Task goal » Beginning at the line that mentions "Open Maya Forstater's large profile avatar", retype the rest of the records below exactly. Pictures are not part of the copy.

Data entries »
______
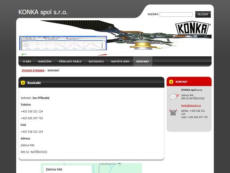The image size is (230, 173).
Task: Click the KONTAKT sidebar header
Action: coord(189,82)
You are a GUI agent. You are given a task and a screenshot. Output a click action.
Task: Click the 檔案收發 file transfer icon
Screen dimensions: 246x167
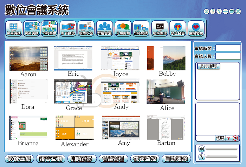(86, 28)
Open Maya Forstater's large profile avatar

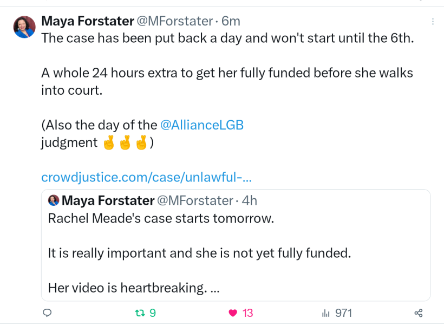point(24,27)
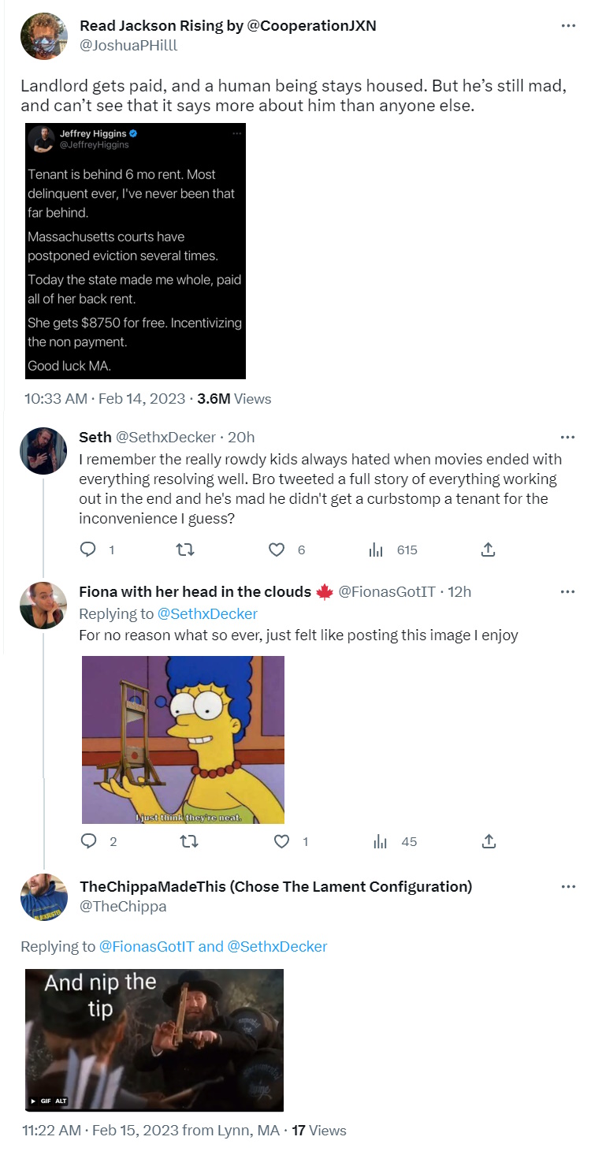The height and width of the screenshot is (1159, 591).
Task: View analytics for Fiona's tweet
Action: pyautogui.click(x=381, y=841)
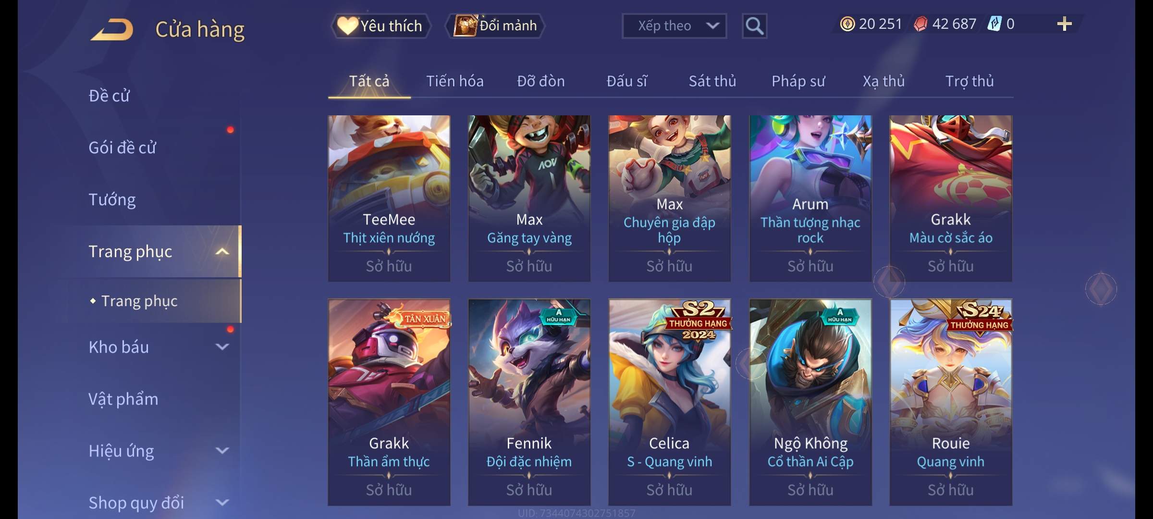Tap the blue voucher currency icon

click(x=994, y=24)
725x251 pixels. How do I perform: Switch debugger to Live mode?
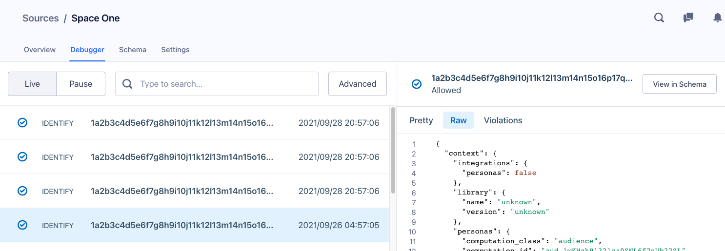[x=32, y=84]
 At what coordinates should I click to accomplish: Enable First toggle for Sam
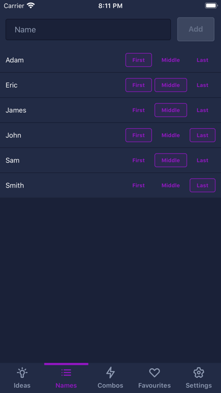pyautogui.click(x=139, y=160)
______
Task response »
Open Maya Forstater's large profile avatar

point(24,27)
The height and width of the screenshot is (1159, 591).
Task: View analytics for Fiona's tweet
Action: pyautogui.click(x=381, y=841)
Tap the blue voucher currency icon

click(x=994, y=24)
725x251 pixels. How do I perform: Switch debugger to Live mode?
[x=32, y=84]
 At what coordinates should I click to accomplish: Enable First toggle for Sam
pyautogui.click(x=139, y=160)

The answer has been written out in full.